• **What you will do**: Down to the last line, repeat the records exactly.

• **Provided data**:
::::::::

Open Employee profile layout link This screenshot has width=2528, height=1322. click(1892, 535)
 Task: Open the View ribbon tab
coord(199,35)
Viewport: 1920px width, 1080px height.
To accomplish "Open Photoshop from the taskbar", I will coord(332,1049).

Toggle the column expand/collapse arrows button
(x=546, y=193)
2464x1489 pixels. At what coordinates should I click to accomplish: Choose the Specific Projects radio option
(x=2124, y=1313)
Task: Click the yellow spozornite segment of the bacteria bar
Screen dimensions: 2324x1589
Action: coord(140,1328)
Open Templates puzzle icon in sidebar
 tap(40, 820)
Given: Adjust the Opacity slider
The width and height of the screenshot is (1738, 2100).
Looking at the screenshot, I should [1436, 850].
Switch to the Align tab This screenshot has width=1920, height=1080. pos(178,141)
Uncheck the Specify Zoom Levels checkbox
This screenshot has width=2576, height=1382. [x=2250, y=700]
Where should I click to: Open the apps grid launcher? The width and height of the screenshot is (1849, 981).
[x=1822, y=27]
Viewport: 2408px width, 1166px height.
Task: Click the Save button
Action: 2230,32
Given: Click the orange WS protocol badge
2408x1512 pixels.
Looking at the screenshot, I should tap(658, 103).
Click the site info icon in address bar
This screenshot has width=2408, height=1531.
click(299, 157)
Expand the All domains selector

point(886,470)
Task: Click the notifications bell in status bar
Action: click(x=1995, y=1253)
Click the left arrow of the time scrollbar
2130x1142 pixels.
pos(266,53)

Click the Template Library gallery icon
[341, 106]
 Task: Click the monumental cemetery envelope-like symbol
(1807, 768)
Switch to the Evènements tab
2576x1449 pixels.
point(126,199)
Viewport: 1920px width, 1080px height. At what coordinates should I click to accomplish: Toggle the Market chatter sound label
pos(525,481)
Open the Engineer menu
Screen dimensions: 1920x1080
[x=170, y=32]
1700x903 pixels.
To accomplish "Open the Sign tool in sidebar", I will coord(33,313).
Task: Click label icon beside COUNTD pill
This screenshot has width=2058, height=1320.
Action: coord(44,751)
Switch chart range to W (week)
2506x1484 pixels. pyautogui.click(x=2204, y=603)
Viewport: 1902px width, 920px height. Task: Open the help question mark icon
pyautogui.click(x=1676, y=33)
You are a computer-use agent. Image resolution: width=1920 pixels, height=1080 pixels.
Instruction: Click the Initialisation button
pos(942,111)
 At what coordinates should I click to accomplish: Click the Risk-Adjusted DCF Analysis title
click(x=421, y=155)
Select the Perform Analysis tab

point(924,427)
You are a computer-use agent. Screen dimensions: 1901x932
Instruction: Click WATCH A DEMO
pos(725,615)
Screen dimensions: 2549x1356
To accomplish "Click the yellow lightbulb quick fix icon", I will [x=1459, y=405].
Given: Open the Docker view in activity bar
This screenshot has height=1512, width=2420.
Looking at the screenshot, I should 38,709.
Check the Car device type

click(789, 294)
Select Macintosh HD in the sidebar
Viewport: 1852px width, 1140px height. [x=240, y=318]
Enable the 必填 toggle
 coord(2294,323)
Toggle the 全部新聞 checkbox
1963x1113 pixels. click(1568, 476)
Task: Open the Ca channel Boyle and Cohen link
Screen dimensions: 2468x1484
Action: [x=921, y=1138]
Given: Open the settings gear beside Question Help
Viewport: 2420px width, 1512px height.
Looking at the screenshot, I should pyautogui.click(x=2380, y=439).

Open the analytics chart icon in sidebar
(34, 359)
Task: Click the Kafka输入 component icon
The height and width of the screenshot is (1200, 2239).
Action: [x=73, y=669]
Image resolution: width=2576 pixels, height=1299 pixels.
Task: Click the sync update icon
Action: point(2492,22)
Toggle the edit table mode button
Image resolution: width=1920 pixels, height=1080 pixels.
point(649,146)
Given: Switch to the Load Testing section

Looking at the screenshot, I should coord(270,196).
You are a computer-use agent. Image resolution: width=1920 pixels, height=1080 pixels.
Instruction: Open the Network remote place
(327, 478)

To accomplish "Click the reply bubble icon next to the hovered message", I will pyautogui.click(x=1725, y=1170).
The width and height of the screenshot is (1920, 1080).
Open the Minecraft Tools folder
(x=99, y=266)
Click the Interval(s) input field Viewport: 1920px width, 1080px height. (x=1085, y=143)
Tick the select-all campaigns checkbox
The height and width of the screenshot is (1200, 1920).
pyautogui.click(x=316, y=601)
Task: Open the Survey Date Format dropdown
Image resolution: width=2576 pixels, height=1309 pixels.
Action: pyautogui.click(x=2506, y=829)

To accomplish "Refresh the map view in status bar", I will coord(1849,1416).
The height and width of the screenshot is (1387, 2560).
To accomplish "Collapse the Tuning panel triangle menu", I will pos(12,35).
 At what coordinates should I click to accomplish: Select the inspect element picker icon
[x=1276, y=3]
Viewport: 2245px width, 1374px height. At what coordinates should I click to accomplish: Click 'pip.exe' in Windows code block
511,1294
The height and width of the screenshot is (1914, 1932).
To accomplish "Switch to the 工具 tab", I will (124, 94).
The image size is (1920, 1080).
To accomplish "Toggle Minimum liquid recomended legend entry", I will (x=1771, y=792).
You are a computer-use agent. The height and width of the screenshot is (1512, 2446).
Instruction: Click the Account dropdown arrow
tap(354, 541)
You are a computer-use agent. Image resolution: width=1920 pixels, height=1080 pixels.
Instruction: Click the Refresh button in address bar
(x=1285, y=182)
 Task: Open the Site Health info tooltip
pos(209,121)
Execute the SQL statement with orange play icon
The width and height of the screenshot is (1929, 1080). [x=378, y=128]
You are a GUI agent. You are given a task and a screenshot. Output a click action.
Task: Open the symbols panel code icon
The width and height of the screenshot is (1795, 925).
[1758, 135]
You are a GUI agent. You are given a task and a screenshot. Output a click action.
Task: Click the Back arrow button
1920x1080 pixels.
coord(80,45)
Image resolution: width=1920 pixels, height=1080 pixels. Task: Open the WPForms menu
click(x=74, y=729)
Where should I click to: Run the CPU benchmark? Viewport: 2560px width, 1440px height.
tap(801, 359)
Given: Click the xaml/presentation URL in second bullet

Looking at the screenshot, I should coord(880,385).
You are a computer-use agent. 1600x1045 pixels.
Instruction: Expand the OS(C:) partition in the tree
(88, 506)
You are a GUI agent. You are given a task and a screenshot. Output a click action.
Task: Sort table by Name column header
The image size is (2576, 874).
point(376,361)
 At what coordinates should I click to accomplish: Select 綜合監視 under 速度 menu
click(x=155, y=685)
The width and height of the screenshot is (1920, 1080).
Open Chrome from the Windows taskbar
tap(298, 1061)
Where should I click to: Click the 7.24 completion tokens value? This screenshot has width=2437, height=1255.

::::::::

• **Result**:
Open Employee profile layout link This screenshot has width=2528, height=1322. click(1892, 535)
 Task: Open the View ribbon tab
coord(199,35)
Viewport: 1920px width, 1080px height.
To accomplish "Open Photoshop from the taskbar", I will coord(332,1049).

Toggle the column expand/collapse arrows button
(x=546, y=193)
2464x1489 pixels. At what coordinates should I click to accomplish: Choose the Specific Projects radio option
(x=2124, y=1313)
Task: Click the yellow spozornite segment of the bacteria bar
Screen dimensions: 2324x1589
Action: coord(140,1328)
Open Templates puzzle icon in sidebar
 tap(40, 820)
Given: Adjust the Opacity slider
The width and height of the screenshot is (1738, 2100).
Looking at the screenshot, I should [1436, 850].
Switch to the Align tab This screenshot has width=1920, height=1080. pos(178,141)
Uncheck the Specify Zoom Levels checkbox
This screenshot has width=2576, height=1382. [x=2250, y=700]
Where should I click to: Open the apps grid launcher? The width and height of the screenshot is (1849, 981).
[x=1822, y=27]
Viewport: 2408px width, 1166px height.
Task: Click the Save button
Action: 2230,32
Given: Click the orange WS protocol badge
2408x1512 pixels.
Looking at the screenshot, I should tap(658, 103).
Click the site info icon in address bar
This screenshot has width=2408, height=1531.
click(299, 157)
Expand the All domains selector

point(886,470)
Task: Click the notifications bell in status bar
Action: click(x=1995, y=1253)
Click the left arrow of the time scrollbar
2130x1142 pixels.
pos(266,53)

Click the Template Library gallery icon
[341, 106]
 Task: Click the monumental cemetery envelope-like symbol
(1807, 768)
Switch to the Evènements tab
2576x1449 pixels.
point(126,199)
Viewport: 1920px width, 1080px height. At what coordinates should I click to accomplish: Toggle the Market chatter sound label
pos(525,481)
Open the Engineer menu
Screen dimensions: 1920x1080
[x=170, y=32]
1700x903 pixels.
To accomplish "Open the Sign tool in sidebar", I will coord(33,313).
Task: Click label icon beside COUNTD pill
This screenshot has width=2058, height=1320.
Action: coord(44,751)
Switch chart range to W (week)
2506x1484 pixels. pyautogui.click(x=2204, y=603)
Viewport: 1902px width, 920px height. Task: Open the help question mark icon
pyautogui.click(x=1676, y=33)
You are a computer-use agent. Image resolution: width=1920 pixels, height=1080 pixels.
Instruction: Click the Initialisation button
pos(942,111)
 At what coordinates should I click to accomplish: Click the Risk-Adjusted DCF Analysis title
click(x=421, y=155)
Select the Perform Analysis tab

point(924,427)
You are a computer-use agent. Screen dimensions: 1901x932
Instruction: Click WATCH A DEMO
pos(725,615)
Screen dimensions: 2549x1356
To accomplish "Click the yellow lightbulb quick fix icon", I will [x=1459, y=405].
Given: Open the Docker view in activity bar
This screenshot has height=1512, width=2420.
Looking at the screenshot, I should 38,709.
Check the Car device type

click(789, 294)
Select Macintosh HD in the sidebar
Viewport: 1852px width, 1140px height. [x=240, y=318]
Enable the 必填 toggle
 coord(2294,323)
Toggle the 全部新聞 checkbox
1963x1113 pixels. click(1568, 476)
Task: Open the Ca channel Boyle and Cohen link
Screen dimensions: 2468x1484
Action: [x=921, y=1138]
Given: Open the settings gear beside Question Help
Viewport: 2420px width, 1512px height.
Looking at the screenshot, I should pyautogui.click(x=2380, y=439).

Open the analytics chart icon in sidebar
(34, 359)
Task: Click the Kafka输入 component icon
The height and width of the screenshot is (1200, 2239).
Action: [x=73, y=669]
Image resolution: width=2576 pixels, height=1299 pixels.
Task: Click the sync update icon
Action: point(2492,22)
Toggle the edit table mode button
Image resolution: width=1920 pixels, height=1080 pixels.
point(649,146)
Given: Switch to the Load Testing section

Looking at the screenshot, I should coord(270,196).
You are a computer-use agent. Image resolution: width=1920 pixels, height=1080 pixels.
Instruction: Open the Network remote place
(327, 478)

To accomplish "Click the reply bubble icon next to the hovered message", I will pyautogui.click(x=1725, y=1170).
The width and height of the screenshot is (1920, 1080).
Open the Minecraft Tools folder
(x=99, y=266)
Click the Interval(s) input field Viewport: 1920px width, 1080px height. (x=1085, y=143)
Tick the select-all campaigns checkbox
The height and width of the screenshot is (1200, 1920).
pyautogui.click(x=316, y=601)
Task: Open the Survey Date Format dropdown
Image resolution: width=2576 pixels, height=1309 pixels.
Action: pyautogui.click(x=2506, y=829)

To accomplish "Refresh the map view in status bar", I will coord(1849,1416).
The height and width of the screenshot is (1387, 2560).
To accomplish "Collapse the Tuning panel triangle menu", I will pos(12,35).
 At what coordinates should I click to accomplish: Select the inspect element picker icon
[x=1276, y=3]
Viewport: 2245px width, 1374px height. At what coordinates should I click to accomplish: Click 'pip.exe' in Windows code block
511,1294
The height and width of the screenshot is (1914, 1932).
To accomplish "Switch to the 工具 tab", I will (124, 94).
The image size is (1920, 1080).
To accomplish "Toggle Minimum liquid recomended legend entry", I will (x=1771, y=792).
You are a computer-use agent. The height and width of the screenshot is (1512, 2446).
Instruction: Click the Account dropdown arrow
tap(354, 541)
You are a computer-use agent. Image resolution: width=1920 pixels, height=1080 pixels.
Instruction: Click the Refresh button in address bar
(x=1285, y=182)
 Task: Open the Site Health info tooltip
pos(209,121)
Execute the SQL statement with orange play icon
The width and height of the screenshot is (1929, 1080). [x=378, y=128]
You are a GUI agent. You are given a task and a screenshot. Output a click action.
Task: Open the symbols panel code icon
The width and height of the screenshot is (1795, 925).
[1758, 135]
You are a GUI agent. You are given a task and a screenshot. Output a click action.
Task: Click the Back arrow button
1920x1080 pixels.
coord(80,45)
Image resolution: width=1920 pixels, height=1080 pixels. Task: Open the WPForms menu
click(x=74, y=729)
Where should I click to: Run the CPU benchmark? Viewport: 2560px width, 1440px height.
tap(801, 359)
Given: Click the xaml/presentation URL in second bullet

Looking at the screenshot, I should coord(880,385).
You are a computer-use agent. 1600x1045 pixels.
Instruction: Expand the OS(C:) partition in the tree
(88, 506)
You are a GUI agent. You are given a task and a screenshot. Output a click action.
Task: Sort table by Name column header
The image size is (2576, 874).
point(376,361)
 At what coordinates should I click to accomplish: Select 綜合監視 under 速度 menu
click(x=155, y=685)
The width and height of the screenshot is (1920, 1080).
Open Chrome from the Windows taskbar
tap(298, 1061)
Where should I click to: Click the 7.24 completion tokens value? This screenshot has width=2437, height=1255.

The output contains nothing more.